__Information provided__
— begin —
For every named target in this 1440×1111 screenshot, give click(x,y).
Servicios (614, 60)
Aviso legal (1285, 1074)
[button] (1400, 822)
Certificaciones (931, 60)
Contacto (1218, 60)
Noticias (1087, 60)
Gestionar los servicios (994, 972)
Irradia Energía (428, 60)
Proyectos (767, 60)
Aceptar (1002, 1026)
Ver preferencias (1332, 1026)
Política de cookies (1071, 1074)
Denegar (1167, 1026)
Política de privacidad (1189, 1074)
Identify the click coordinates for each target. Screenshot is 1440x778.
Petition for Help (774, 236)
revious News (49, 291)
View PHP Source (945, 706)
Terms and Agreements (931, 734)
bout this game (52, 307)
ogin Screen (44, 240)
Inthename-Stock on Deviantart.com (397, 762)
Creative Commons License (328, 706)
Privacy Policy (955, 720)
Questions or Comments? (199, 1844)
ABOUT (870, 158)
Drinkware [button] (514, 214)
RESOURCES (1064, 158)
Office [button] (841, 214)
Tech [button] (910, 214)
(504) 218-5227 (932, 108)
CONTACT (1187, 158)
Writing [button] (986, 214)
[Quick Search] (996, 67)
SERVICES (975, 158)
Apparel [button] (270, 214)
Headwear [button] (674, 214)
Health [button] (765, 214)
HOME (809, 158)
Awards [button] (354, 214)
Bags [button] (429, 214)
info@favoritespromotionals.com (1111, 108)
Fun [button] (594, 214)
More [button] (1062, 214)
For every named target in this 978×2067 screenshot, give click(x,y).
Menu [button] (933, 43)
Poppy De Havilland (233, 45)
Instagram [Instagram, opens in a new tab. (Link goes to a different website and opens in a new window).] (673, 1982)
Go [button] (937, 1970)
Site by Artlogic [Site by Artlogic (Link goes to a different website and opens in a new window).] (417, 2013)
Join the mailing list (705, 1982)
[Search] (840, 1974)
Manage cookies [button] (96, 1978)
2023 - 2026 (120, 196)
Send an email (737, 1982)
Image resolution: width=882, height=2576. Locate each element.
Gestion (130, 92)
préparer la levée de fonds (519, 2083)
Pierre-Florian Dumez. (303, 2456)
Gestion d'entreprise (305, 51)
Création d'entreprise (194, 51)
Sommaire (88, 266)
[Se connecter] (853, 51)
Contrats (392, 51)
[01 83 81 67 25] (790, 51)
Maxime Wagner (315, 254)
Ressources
— end —
__What is required__
Format the stretch from the line containing "Tech [button] (910, 214)" through the line containing "Création d'entreprise (194, 51)", both included, as a Markdown table with columns Row and Line. Give each line's row number under Row and the line under Line, and omit blank lines.

__The reply__
| Row | Line |
|---|---|
| 1 | Tech [button] (910, 214) |
| 2 | (504) 218-5227 (932, 108) |
| 3 | CONTACT (1187, 158) |
| 4 | Writing [button] (986, 214) |
| 5 | [Quick Search] (996, 67) |
| 6 | SERVICES (975, 158) |
| 7 | Apparel [button] (270, 214) |
| 8 | Headwear [button] (674, 214) |
| 9 | Health [button] (765, 214) |
| 10 | HOME (809, 158) |
| 11 | Awards [button] (354, 214) |
| 12 | Bags [button] (429, 214) |
| 13 | info@favoritespromotionals.com (1111, 108) |
| 14 | Fun [button] (594, 214) |
| 15 | More [button] (1062, 214) |
| 16 | For every named target in this 978×2067 screenshot, give click(x,y). |
| 17 | Menu [button] (933, 43) |
| 18 | Poppy De Havilland (233, 45) |
| 19 | Instagram [Instagram, opens in a new tab. (Link goes to a different website and opens in a new window).] (673, 1982) |
| 20 | Go [button] (937, 1970) |
| 21 | Site by Artlogic [Site by Artlogic (Link goes to a different website and opens in a new window).] (417, 2013) |
| 22 | Join the mailing list (705, 1982) |
| 23 | [Search] (840, 1974) |
| 24 | Manage cookies [button] (96, 1978) |
| 25 | 2023 - 2026 (120, 196) |
| 26 | Send an email (737, 1982) |
| 27 | Image resolution: width=882, height=2576. Locate each element. |
| 28 | Gestion (130, 92) |
| 29 | préparer la levée de fonds (519, 2083) |
| 30 | Pierre-Florian Dumez. (303, 2456) |
| 31 | Gestion d'entreprise (305, 51) |
| 32 | Création d'entreprise (194, 51) |